* **THE RECORDS**:

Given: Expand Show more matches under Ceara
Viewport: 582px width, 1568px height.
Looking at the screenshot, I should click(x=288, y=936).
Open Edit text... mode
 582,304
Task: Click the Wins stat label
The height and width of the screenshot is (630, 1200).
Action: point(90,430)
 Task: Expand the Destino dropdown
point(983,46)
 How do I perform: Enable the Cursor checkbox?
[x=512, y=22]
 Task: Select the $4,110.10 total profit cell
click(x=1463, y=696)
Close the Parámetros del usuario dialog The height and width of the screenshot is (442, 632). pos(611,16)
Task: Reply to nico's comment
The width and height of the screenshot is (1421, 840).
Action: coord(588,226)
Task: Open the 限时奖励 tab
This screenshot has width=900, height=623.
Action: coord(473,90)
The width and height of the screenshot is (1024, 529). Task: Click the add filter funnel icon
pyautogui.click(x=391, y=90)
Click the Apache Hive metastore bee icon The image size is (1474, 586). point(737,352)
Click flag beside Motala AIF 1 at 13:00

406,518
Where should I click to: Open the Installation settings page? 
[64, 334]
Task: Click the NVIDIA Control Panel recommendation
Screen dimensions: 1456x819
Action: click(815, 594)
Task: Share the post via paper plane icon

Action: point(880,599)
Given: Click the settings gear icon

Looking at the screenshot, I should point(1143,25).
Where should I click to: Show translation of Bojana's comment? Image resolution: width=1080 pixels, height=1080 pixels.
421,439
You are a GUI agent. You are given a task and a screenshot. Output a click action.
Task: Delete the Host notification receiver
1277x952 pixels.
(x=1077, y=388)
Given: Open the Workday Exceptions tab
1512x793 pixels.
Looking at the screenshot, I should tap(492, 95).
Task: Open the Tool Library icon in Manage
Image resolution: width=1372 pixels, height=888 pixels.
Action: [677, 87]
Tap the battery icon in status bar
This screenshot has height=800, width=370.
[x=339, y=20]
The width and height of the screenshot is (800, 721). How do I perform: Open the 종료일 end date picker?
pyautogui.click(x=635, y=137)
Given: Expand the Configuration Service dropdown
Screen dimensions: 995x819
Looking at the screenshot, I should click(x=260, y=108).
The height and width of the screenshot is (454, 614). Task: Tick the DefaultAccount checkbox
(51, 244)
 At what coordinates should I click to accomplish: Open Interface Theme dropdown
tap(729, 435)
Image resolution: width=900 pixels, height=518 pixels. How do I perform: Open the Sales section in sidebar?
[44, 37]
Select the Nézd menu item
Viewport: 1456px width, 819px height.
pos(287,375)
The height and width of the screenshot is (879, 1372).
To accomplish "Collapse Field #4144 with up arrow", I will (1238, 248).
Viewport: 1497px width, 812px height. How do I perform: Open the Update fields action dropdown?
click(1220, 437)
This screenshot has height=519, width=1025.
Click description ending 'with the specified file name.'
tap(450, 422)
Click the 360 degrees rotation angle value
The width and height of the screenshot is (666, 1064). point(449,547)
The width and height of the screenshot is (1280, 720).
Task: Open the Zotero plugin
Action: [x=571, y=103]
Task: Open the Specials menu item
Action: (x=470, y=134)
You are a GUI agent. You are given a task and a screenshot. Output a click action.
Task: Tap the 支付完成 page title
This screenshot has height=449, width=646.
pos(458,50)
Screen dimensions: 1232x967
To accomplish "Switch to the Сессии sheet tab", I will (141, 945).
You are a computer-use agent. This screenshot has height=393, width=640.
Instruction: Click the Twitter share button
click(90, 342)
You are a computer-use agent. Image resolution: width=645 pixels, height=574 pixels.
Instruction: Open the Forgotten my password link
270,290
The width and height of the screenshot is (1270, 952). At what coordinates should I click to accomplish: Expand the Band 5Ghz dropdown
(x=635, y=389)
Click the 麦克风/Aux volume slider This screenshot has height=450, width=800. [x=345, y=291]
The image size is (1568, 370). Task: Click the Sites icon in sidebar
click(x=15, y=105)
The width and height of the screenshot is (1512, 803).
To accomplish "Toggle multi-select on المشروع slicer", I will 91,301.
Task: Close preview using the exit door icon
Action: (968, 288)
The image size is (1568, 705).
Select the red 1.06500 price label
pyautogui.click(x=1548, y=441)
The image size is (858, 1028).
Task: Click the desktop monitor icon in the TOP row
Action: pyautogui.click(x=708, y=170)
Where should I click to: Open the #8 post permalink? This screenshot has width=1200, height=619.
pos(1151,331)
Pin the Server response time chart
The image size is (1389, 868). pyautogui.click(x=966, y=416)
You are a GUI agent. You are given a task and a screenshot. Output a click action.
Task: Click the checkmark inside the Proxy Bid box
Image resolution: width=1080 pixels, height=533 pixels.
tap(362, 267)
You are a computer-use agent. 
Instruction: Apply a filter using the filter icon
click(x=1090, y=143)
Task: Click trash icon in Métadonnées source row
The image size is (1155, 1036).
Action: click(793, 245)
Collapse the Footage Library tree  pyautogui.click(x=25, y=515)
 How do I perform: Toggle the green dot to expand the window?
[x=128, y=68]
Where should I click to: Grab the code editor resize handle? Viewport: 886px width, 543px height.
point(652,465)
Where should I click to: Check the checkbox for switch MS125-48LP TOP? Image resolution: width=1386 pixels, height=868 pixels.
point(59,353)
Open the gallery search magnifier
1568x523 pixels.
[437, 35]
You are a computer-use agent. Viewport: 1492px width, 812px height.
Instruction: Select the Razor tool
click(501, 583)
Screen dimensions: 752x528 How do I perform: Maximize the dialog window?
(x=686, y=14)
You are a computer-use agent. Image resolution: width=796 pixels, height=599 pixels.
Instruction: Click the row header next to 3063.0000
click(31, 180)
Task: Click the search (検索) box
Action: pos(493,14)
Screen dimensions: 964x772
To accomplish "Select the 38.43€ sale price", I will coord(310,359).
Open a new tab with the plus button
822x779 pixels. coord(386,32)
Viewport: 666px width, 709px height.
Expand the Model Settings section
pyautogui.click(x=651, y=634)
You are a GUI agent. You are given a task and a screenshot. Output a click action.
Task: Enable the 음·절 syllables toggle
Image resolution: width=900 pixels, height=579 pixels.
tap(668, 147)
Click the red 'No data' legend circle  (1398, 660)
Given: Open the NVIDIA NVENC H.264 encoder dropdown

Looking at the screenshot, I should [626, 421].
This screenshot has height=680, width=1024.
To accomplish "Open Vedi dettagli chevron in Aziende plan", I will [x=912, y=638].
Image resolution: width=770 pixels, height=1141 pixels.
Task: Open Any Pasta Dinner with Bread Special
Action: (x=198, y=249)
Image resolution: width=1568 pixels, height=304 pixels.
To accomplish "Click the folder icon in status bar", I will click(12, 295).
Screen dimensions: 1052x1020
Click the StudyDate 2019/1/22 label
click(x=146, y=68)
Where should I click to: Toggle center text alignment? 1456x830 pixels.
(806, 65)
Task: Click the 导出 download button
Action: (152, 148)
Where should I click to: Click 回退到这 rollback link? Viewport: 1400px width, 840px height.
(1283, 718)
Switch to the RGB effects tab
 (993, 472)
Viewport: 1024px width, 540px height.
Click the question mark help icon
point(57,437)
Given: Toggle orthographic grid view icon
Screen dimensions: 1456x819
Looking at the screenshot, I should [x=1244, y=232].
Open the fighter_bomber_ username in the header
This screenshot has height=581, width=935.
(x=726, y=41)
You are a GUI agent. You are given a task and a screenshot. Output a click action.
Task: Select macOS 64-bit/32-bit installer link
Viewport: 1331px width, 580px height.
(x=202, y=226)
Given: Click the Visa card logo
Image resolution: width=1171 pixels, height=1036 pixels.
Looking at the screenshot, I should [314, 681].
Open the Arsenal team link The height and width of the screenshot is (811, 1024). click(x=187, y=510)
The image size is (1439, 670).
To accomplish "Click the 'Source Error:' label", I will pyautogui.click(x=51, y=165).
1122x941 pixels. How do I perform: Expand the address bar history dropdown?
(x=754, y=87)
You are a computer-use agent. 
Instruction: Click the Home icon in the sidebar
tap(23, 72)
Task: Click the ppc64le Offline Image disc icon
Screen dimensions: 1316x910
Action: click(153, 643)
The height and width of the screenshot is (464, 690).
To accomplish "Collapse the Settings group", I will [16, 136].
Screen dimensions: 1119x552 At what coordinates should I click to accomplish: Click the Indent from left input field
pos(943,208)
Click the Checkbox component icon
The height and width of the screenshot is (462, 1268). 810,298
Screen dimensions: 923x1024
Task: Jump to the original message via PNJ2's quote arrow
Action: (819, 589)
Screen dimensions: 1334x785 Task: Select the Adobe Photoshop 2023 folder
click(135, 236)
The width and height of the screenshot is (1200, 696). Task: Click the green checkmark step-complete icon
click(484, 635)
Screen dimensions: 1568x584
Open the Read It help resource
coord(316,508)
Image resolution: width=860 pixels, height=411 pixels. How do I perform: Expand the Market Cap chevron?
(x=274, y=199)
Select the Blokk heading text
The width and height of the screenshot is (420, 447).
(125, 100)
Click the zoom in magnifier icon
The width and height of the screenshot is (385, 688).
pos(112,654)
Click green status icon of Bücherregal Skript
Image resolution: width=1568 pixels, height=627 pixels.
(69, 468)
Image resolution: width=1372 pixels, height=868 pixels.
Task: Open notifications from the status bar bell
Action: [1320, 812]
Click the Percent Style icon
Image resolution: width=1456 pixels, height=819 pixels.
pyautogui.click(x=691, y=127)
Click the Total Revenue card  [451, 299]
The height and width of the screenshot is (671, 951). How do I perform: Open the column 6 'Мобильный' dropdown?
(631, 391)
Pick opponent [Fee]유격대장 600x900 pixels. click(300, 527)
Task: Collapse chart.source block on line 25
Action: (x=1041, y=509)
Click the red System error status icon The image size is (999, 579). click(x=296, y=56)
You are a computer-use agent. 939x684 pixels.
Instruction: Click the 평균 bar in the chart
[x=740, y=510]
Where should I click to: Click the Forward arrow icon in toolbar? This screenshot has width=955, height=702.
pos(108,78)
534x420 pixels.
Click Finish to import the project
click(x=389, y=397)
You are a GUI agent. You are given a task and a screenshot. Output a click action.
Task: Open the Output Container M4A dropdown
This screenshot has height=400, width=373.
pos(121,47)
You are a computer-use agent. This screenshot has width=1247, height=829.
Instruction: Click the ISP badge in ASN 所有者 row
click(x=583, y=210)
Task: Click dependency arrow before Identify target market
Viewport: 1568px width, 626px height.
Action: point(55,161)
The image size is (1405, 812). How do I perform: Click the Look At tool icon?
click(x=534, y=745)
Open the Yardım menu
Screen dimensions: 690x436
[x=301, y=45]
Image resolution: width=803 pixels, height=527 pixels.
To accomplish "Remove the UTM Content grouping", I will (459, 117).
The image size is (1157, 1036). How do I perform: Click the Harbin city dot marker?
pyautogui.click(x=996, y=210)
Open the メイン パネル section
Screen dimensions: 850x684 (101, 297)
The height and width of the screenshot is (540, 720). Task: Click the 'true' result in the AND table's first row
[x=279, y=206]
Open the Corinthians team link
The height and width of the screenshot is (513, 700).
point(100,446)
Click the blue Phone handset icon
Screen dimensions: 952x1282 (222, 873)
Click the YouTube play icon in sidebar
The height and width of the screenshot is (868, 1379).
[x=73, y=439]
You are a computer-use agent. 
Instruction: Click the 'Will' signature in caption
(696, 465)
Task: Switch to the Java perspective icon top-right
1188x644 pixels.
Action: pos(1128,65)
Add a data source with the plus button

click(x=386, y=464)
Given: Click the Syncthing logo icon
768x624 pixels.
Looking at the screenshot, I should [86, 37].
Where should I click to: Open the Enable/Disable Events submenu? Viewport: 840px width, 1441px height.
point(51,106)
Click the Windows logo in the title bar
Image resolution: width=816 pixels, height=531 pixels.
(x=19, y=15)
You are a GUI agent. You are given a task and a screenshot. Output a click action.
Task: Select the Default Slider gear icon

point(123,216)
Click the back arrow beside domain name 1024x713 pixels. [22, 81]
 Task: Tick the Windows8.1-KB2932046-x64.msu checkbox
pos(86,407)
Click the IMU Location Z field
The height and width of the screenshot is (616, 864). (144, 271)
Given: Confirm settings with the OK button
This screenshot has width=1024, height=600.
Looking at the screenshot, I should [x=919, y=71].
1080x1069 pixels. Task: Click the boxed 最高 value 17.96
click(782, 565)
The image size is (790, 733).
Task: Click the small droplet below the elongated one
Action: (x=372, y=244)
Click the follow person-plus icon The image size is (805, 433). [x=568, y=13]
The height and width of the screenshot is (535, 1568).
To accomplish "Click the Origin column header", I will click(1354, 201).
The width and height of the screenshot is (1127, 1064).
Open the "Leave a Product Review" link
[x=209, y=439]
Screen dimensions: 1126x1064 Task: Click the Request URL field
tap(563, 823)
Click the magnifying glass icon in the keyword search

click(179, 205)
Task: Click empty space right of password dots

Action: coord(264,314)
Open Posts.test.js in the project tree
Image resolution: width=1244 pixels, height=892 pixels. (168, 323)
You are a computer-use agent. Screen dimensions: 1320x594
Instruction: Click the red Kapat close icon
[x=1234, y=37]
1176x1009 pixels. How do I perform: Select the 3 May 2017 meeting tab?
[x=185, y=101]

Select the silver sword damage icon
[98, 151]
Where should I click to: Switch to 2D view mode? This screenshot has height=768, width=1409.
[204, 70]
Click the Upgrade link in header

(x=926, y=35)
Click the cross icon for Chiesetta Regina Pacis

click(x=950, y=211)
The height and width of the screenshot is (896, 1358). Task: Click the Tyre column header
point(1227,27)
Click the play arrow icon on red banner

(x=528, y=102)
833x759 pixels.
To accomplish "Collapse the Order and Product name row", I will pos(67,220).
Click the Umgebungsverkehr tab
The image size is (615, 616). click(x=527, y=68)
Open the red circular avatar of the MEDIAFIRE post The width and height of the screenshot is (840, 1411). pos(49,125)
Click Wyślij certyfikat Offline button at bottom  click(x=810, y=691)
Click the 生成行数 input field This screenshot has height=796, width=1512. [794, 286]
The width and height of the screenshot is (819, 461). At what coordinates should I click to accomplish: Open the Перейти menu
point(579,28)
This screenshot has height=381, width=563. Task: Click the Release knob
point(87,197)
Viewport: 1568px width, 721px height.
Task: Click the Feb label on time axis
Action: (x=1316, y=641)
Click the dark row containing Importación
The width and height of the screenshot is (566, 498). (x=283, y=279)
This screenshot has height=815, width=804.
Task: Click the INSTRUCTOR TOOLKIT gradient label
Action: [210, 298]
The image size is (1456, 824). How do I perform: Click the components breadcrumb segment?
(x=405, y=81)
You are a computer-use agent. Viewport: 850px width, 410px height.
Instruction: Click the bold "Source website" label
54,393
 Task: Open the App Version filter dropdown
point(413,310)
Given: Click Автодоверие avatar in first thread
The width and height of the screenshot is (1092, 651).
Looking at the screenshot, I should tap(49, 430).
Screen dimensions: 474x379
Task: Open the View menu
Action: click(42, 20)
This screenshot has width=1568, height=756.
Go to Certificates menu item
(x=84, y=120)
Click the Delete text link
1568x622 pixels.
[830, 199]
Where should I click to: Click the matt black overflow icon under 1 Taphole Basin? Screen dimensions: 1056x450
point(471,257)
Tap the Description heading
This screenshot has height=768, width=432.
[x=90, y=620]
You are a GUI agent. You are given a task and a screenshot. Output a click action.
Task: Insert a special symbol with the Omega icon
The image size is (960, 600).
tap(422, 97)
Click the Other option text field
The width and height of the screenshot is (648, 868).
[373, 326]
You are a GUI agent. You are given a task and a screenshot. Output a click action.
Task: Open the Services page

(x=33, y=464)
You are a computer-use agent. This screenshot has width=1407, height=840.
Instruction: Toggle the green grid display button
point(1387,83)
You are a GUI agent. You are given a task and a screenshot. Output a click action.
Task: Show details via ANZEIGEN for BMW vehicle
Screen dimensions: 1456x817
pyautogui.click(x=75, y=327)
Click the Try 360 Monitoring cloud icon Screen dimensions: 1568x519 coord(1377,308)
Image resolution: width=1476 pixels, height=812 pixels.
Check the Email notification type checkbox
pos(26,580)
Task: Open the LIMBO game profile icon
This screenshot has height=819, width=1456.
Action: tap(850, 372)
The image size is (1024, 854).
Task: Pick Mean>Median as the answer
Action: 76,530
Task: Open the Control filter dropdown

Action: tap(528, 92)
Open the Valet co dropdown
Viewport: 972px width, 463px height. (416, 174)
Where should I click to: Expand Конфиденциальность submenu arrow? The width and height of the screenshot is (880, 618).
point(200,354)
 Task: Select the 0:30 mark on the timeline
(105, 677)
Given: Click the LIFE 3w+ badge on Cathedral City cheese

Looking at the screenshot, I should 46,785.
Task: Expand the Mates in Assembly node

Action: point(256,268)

* **WHAT THE TASK ASKS**:
Copy out the items word for word, starting at the line containing "The width and height of the screenshot is (800, 721)." and ending at the line containing "Looking at the screenshot, I should click(x=260, y=108).".

* **RESULT OF THE EXERCISE**:
The width and height of the screenshot is (800, 721). How do I perform: Open the 종료일 end date picker?
pyautogui.click(x=635, y=137)
Given: Expand the Configuration Service dropdown
Screen dimensions: 995x819
Looking at the screenshot, I should click(x=260, y=108).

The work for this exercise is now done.